_Task prompt_
Reproduce the entries below word for word, beginning with the first one and stopping after the line that contains "tap(51, 156)". Leave the pictures out of your answer.

-- START Material provided --

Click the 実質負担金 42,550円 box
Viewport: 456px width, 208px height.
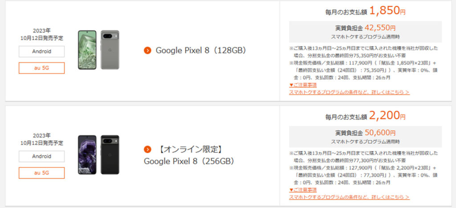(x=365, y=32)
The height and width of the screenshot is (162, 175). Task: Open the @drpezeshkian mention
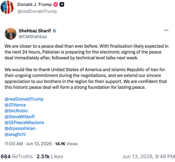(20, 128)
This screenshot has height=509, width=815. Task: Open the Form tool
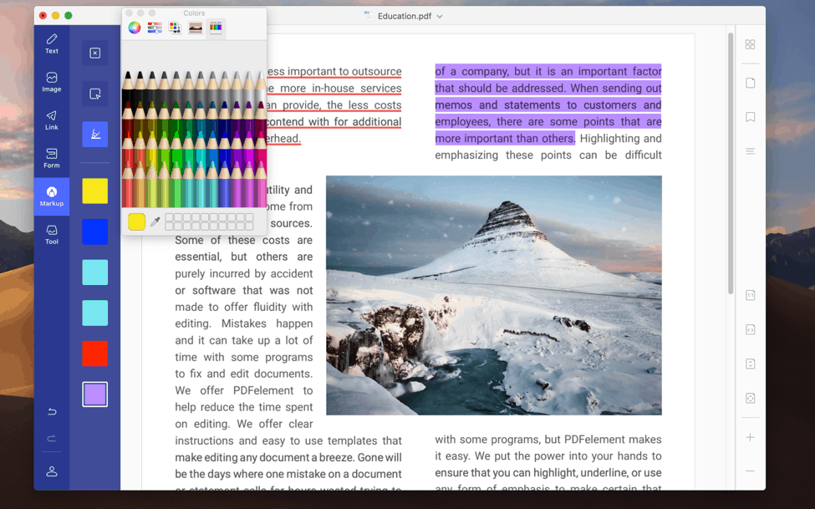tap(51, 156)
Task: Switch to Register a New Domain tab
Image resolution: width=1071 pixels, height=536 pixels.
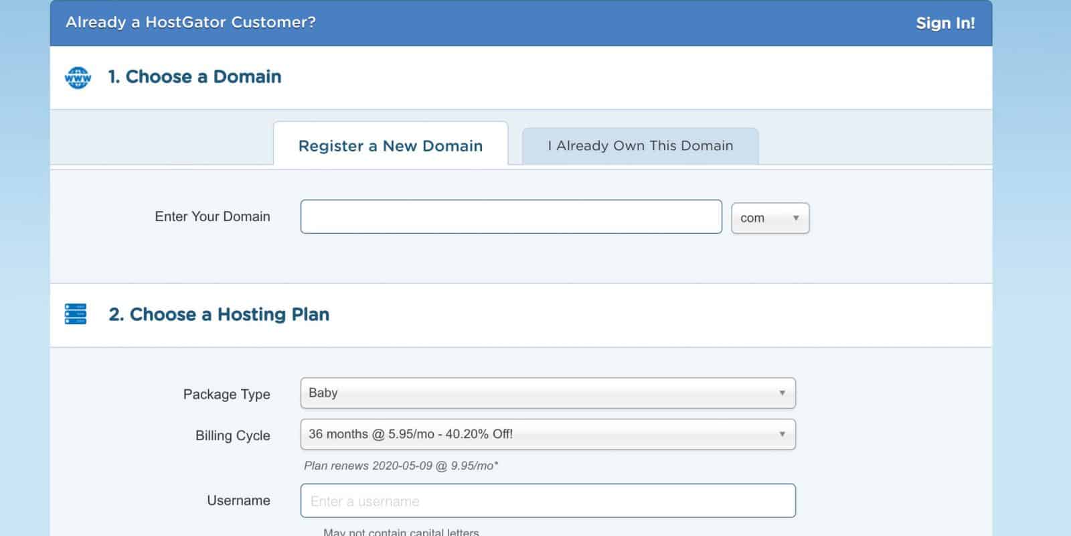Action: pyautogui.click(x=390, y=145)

-- END Material provided --

_Solution to this task_
Click the 実質負担金 42,550円 box
Viewport: 456px width, 208px height.
(x=365, y=32)
The height and width of the screenshot is (162, 175). Task: Open the @drpezeshkian mention
(20, 128)
This screenshot has height=509, width=815. Task: Open the Form tool
tap(51, 156)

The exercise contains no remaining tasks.